Prolog :
Aku terbangun di tengah malam karena ingin ke toilet.
Begitu membuka pintu, aku melihat ibu yang menatapku dengan pisau di tangannya.
Dengan bergegas dia mendekat ke arahku, aku tidak punya waktu untuk menghindar, dan pisau dapur itu telah memotong leherku.
Dalam sekejap darah menyembur keluar, dan piyamaku pun bersimbah darah.
Kesadaranku perlahan menghilang hingga rasa sakit luar biasa itu pun tak lagi terasa...
1
Hari sudah pagi ketika aku bangun.
Kepalaku sakit, dan pikiranku masih terhuyung ke dalam mimpi buruk semalam.
Tubuhku terduduk, saat ini aku hanya ingin mandi air dingin untuk menyegarkan diri.
Baru saja kupegang kenop pintu, ada sebuah catatan tertinggal di sana.
Isi dari catatan itu yaitu, "Lari! Dia bukan ibumu!".
Aku terkejut, dan seketika sadar dari rasa kantuk.
Bukankah semalam hanyalah mimpi buruk?
Tanpa sadar aku menyentuh leherku, semulus biasanya, dan tidak ada bekas luka.

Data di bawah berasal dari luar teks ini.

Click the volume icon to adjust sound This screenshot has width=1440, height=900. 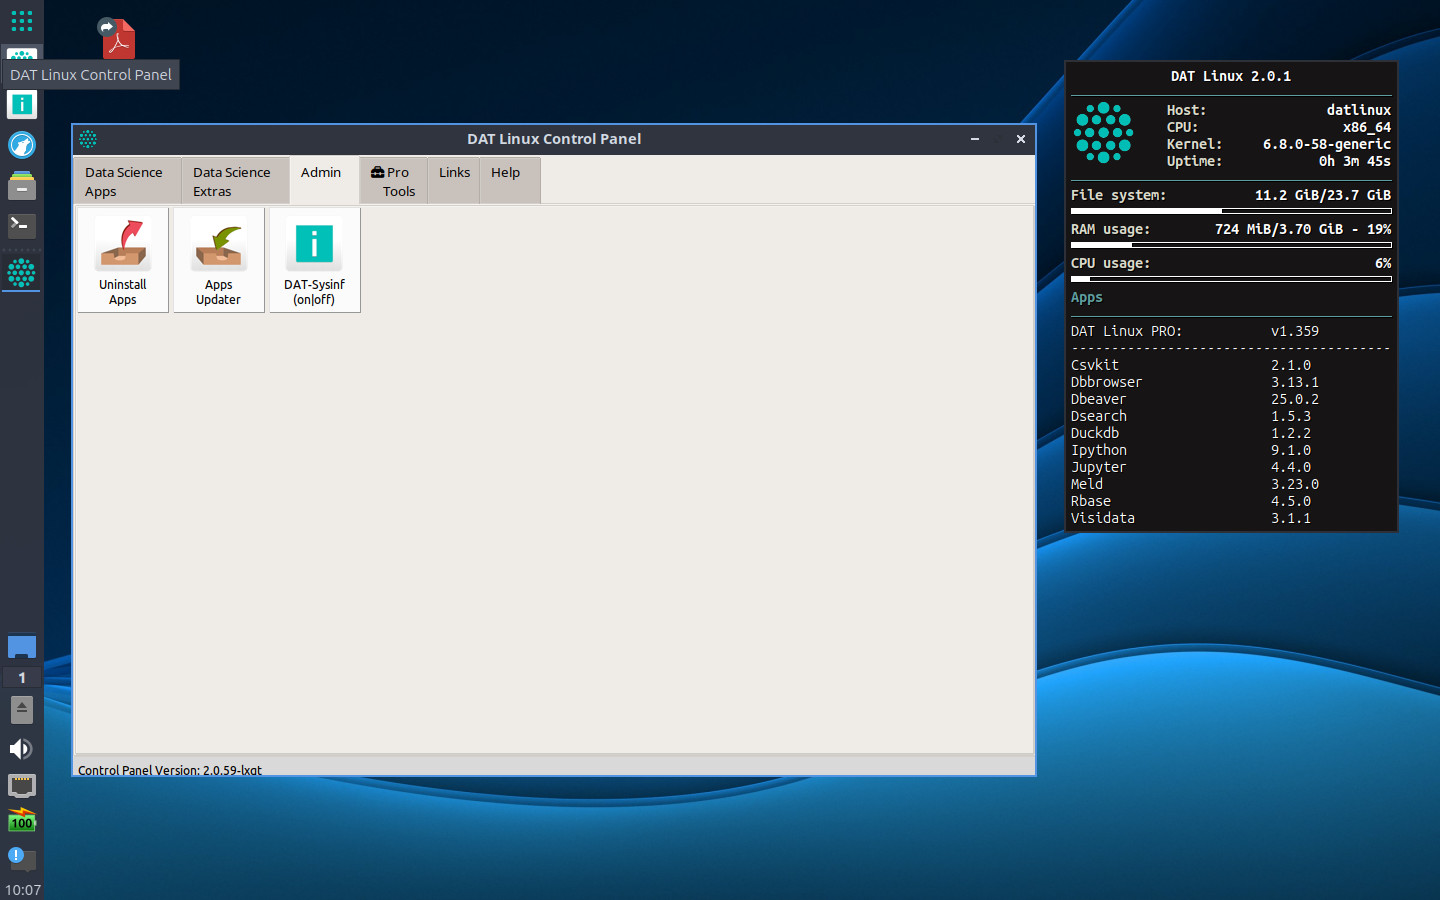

Tapi karena kekhawatiranku, jadi aku mengintip dari celah pintu dan melihat ke luar. Kemudian aku segera menutup pintu.
Benar saja, ibuku sedang memegang pisau, dia berdiri tegak di ruang tamu, dan menatap pintu kamarku dengan mata dingin serta kaku.
Suasana begitu mencekam. Wajah dan tubuhnya memang ibuku.
Tapi matanya yang kosong dan ekspresi acuh tak acuhnya sama sekali tidak mirip dengan ibu.
Seolah-olah jiwa orang lain telah mengambil alih tubuh ibuku, atau bahkan tidak ada jiwa lain di dalam tubuh itu.
Aku tidak berani mengambil risiko dengan membuka pintu lagi.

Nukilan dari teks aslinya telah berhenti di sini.